İlk yayınlandığında çok ilgi çekmeyen kitap zamanla yeni baskılar yapmış, etkili bir okuyucu kitlesine ulaşmış, ırk ayrımı teorilerinin daha çeşitlenmesine, “Kuzey Irkı” diye tanımladığı grubun Amerika’daki hakimiyetinin korunması için göçmen kotaları konmasına, hepsinden daha önemlisi de Almanya’da Nazilerin “üstün ırk” anlayışının gelişimine ve tabii ki soykırıma katkıda bulunmuş.

Nazilerin Grant’ın kitabına ne kadar ihtiyaç duyduğu tartışmalı olmakla birlikte Hitler’in “Bu kitap benim İncilimdir” dediği çeşitli kaynaklarda rivayet edilir. Zaten Kavgam kitabında da Hitler öjeniğin öneminden bahseder. İktidarı ele geçirince de hemen uygulamasını başlatır. Toplumun üstüne yük olduğu düşünülen özürlüler, iyileşmesi zor hastalar zorunlu ötenaziye tabii tutulur.

Ardında da toplama kampları ve soykırım gelir. Altı milyona yakın Yahudi toplama kamplarında, çoğu gaz odaları marifetiyle öldürülür. Bu insanlık onurunu ayaklar altına alan, Hannah Arend’in 1960’larda kötülüğün sıradanlaşması olarak tanımladığı yaygın vahşetin idraki öjenik çalışmaları üstünde de etkisini gösterir. Irkçılık ve insan ıslahı araştırmaları bitmez ama öjenik lanetli bir kavram haline dönüşür.

Artık özürlülerin kısırlaştırılması, alt ırktan gelenlerin öldürülmesi, hatta düşüncesinin ifade edilmesi bile mümkün değil. 1948 Soykırım Sözleşmesi etkisi zayıf da olsa müeyyide içeriyor. Ulusal yasalar da öyle. Kaldı ki dünya da bu anlamda çok değişti.
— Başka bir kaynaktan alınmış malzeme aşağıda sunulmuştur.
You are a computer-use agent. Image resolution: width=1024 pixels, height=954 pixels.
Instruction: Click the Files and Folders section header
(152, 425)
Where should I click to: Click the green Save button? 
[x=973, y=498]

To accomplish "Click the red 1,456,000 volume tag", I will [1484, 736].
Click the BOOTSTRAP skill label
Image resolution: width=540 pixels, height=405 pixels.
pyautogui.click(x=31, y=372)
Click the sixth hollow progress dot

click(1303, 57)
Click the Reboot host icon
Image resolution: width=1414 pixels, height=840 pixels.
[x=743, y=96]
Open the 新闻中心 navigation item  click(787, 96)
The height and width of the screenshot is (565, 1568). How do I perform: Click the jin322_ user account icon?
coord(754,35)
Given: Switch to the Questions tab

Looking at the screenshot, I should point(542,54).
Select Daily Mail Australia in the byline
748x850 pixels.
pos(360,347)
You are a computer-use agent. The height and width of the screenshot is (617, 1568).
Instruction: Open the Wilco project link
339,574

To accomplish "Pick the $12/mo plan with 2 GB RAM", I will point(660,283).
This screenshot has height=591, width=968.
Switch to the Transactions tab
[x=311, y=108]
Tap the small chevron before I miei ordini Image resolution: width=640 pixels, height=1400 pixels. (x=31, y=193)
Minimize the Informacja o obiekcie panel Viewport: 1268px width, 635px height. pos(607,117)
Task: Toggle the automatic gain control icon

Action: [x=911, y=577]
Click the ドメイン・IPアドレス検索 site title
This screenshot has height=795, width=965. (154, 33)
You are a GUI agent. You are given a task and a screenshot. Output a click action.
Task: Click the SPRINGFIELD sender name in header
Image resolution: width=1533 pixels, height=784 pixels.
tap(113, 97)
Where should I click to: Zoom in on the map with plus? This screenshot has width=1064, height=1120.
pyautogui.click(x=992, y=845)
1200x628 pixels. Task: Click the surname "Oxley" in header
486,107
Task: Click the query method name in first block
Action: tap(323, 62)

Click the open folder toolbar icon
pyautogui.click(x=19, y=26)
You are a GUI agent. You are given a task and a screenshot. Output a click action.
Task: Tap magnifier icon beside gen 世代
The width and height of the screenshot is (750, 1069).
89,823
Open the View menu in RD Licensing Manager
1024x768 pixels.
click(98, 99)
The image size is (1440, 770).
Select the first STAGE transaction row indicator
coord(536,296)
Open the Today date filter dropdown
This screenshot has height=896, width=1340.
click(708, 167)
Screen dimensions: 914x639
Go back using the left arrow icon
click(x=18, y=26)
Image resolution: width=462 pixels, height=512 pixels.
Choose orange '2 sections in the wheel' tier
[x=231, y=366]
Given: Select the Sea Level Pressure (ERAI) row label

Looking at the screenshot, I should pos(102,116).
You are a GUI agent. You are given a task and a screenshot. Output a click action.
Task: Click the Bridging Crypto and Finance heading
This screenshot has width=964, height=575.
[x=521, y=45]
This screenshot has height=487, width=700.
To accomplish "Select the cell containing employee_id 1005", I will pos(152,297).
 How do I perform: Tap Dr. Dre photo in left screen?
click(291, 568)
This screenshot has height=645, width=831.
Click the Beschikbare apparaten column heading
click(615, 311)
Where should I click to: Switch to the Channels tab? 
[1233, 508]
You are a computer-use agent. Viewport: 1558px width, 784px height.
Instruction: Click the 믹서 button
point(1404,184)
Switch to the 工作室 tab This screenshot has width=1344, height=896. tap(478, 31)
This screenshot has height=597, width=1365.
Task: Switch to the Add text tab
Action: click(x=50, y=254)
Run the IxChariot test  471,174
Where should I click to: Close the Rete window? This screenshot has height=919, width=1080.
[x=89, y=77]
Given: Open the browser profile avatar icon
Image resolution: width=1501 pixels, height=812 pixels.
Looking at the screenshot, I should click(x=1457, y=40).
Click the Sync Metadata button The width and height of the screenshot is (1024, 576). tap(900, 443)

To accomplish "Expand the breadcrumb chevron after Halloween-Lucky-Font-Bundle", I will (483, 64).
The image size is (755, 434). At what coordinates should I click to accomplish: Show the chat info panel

Kimse eski Ispartalıların ya da Romalıların zayıf doğan erkek çocuklarını öldürmeleri geleneğini özenerek, örnek göstererek anlatmıyor.

Öjeniğin felsefi kökenlerinin arandığı Plato’nun (Eflatun) özel yetiştirilmiş erdemli insanlarının yönettiği ideal devleti de demokrasi idealiyle unutuldu. Montesquieu’nün güçler ayrılığı ilkesi bilge kral anlayışını sarstı. Öjenik çalışmaları günümüzde gen teknolojisine indirgendi. Amaç yine “mükemmel insan” ama bunu daha ziyade hastalıklardan arınmış insanlar olarak okumak mümkün. Belki biraz da moda endüstrisinin yarattığı fetişizme bağlanabilir.

Fakat tehlike hala geçmedi. Dünyanın pek çok yerinde, en çok da Avrupa’nın ortasında Madison Grant’ın hayaleti dolaşıyor. Mülteci sorunuyla beslenen, IŞİD terörüyle meşrulaştırılmaya çalışılan, kökeni etnik milliyetçiliğe, bazılarına göre modernleşme projesine ve ulus devlet mantığına dayanan ırkçılık, ayrımcılık şimdi kendini mesela Macaristan’da hissettiriyor. Bu kez istenen daha çok çocuk yapılması gibi masum bir talep olsa da itici gücünü Macar ırkının üstünlüğü anlayışından alıyor.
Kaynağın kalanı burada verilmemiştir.